Solo la abrace, y susurrándole al oído le dije lo mucho que la amaba y lo feliz que me hacía escucharla. Ella, con lágrimas en sus ojos, respondió que también me amaba mucho y que estaba muy feliz de que fuera yo el hombre con quien formaría una familia.
-Ahora puede entrar y felicidades – me dijo una de las auxiliares sacándome de mi recuerdo abruptamente.
No podía creer que ella estuviera ahí, recostada, a punto de dar a luz a nuestra hija.
Tomé su mano y me la apretó fuertemente, y casi enojada me preguntó el porqué de mi demora, al explicarle, solo sonrió y con una actitud de niña regalona me pidió un beso.
Todo salio muy bien.
El escuchar ese llanto me hizo dar cuenta que ya nada más importaba, que ahora en el mundo sólo existiríamos tres. Se veían tan hermosas una al lado de otra, pensaba en como la vida y Dios podía haberme regalado a estos dos tesoros que eran míos, solo míos, y me sentía realmente muy afortunado.

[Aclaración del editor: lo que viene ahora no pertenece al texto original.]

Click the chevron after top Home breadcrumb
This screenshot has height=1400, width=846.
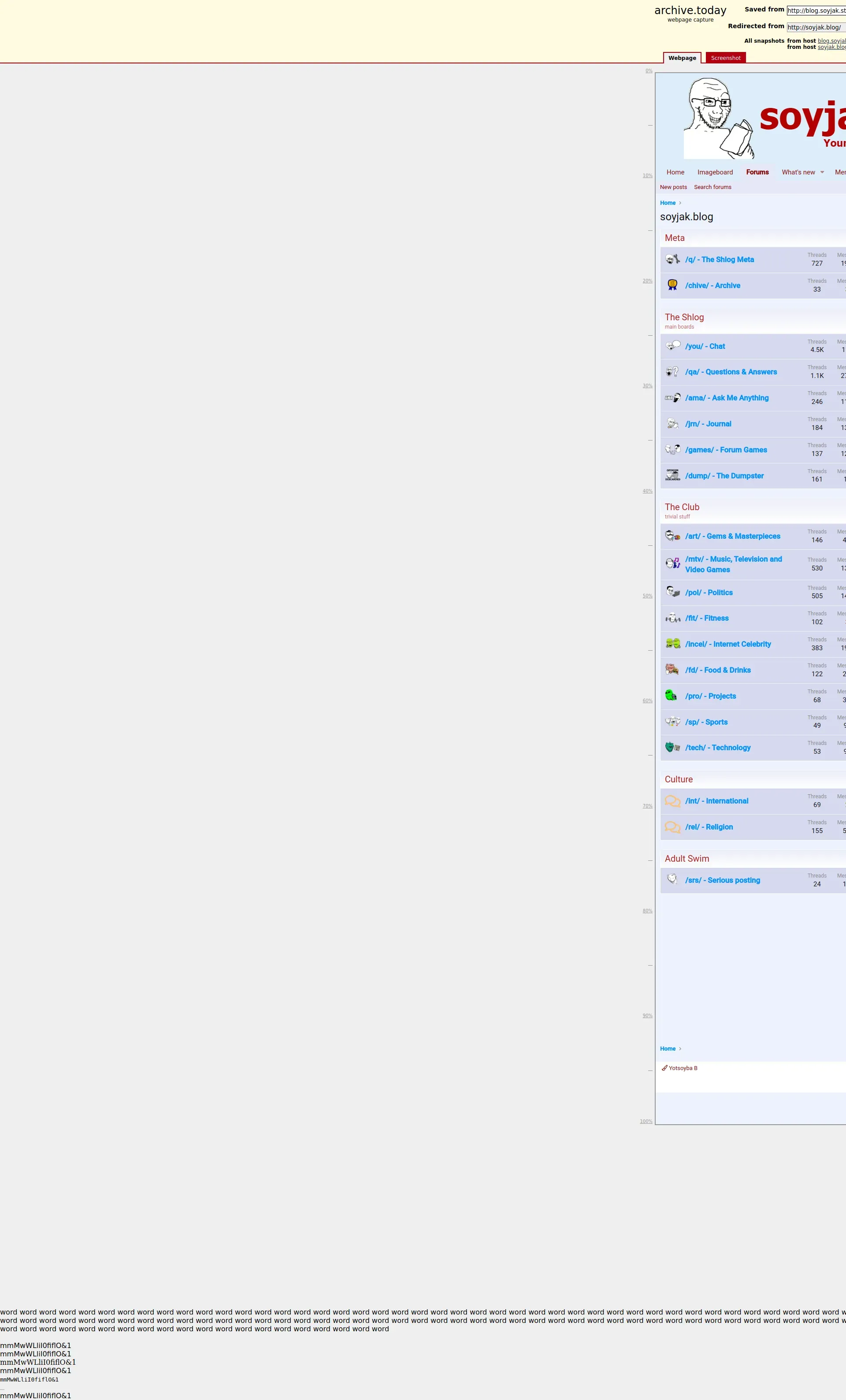[680, 203]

Cuando se llevaron a la niña, pudimos quedar solos, Josefa y yo, me preguntó si estaba contento, y le hice saber que era el hombre más feliz del mundo y que todos estos años, con lo difícil que habían sido, habían ocurrido por algo, y que quizás si no hubiéramos vivido todo esto, todo este camino que el destino nos tenía preparado, no estaríamos acá y jamás hubiéramos tenido en nuestros brazos a esa niñita que nos llenaba de orgullo y felicidad.
Simplemente era lo que Dios quería que viviéramos.
-Por eso te amo – me dijo – porque siempre tienes las palabras que quiero escuchar.
Es que en realidad ella era única para mí, desde que la conocí no existía nadie más para mí y mi mundo giraba en torno a ella, tenía algo especial que lograba llenar mi vida con cosas tan simples como una sonrisa o una mirada.
A partir de aquella tarde toda mi preocupación, cariño y amor se dividiría entre dos, aunque a Josefa aquello no le causaría mucha gracia, debido a su personalidad de niña regalona, dentro de la cual consideraba que yo solo era para ella, pero también estaba convencido que, dentro de su corazón, su alegría sería la más inmensa de todas al saber que el mismo amor que sentía hacia ella ahora también lo sentiría a nuestro pequeño retoño.
Y mirando su carita algo cansada le hice recordar aquella frase que le escribí en el primer libro que le regalé hace tres años atrás y que hoy más que nunca valía la pena recordar: “Mientras la vida este llena de sueños, nada es imposible” .
La vida me lo acababa de demostrar, después de que algún día pensamos en abandonar nuestros sueños, hoy se hacía realidad el sueño más esperado, el sueño que transformaba nuestra vida para siempre, una pequeña flor que venía a alegrar nuestros corazones y a llenar nuestros espíritus de una infinita felicidad.
-¿Como la llamaremos? – pregunté.
-No quiero pensarlo ahora – me dijo – solo quiero descansar y llegar pronto a nuestra casa.
Me despedí con un beso, pero antes de salir me di vuelta y desde la puerta la miré y le pregunté.
- ¿Isidora Belén?
Y con una gran sonrisa cómplice que solo ambos pudimos entender, me dijo con su voz dulce y tranquila.
- No podría llamarse de otra manera mi amor.